In a concerning development for Pakistan’s critical textile sector, Ghazi Fabrics International Limited, a prominent textile exporter, has announced to curtail production activities citing difficult economic conditions and the unavailability of quality cotton.
The listed company, engaged in textile manufacturing, and production of cotton and PC yarn, shared the development in a notice to the Pakistan Stock Exchange (PSX) on Tuesday.
“Due to the prevailing economic conditions in the country, increase in power cost and non-availability of quality cotton at an affordable price, it is limiting production activities for the time being. Therefore, the company has decided to partially curtail production activities of its weaving unit till further notice,” read the notice.
“We will continue to monitor the situation for a future course of action,” added the company, which exports fabric to Europe, the USA, and the Far East.
Pakistan’s textile sector remains plagued with problems including a massive decline in cotton arrivals, a crucial ingredient for the industry.
Owing to dwindling cotton supply, the country’s cotton import bill is projected to reach $1.9 billion in the ongoing fiscal year (FY25), “which is 3.9x higher as compared to last year’s import bill of $448 million,” said Arif Habib Limited (AHL) in a recent report.
AHL attributed the decrease in cotton arrivals to “poor farmer economics and the delayed planting of the cotton crop”.

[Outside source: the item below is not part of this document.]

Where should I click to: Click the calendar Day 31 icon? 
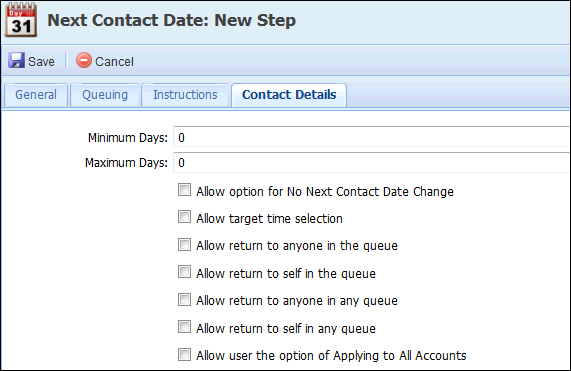click(21, 20)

Last year, Pakistan imported 205,000 tons i.e. 1.2 million bales of cotton amounting to $448 million, said AHL. “For FY25, local production is anticipated to reach 6 million bales and imports are expected at 5.4 million bales,” it said.
Experts believe the decline in cotton production, a major cash crop and a critical raw material of the textile sector, is concerning for the South Asian country whose major exports are made up of textile goods, accounting for over 60% of Pakistan’s total exports.
Moreover, rising imports are likely to exacerbate the country’s balance-of-payment crisis, as it struggles to manage its foreign exchange reserves and sustain external debt.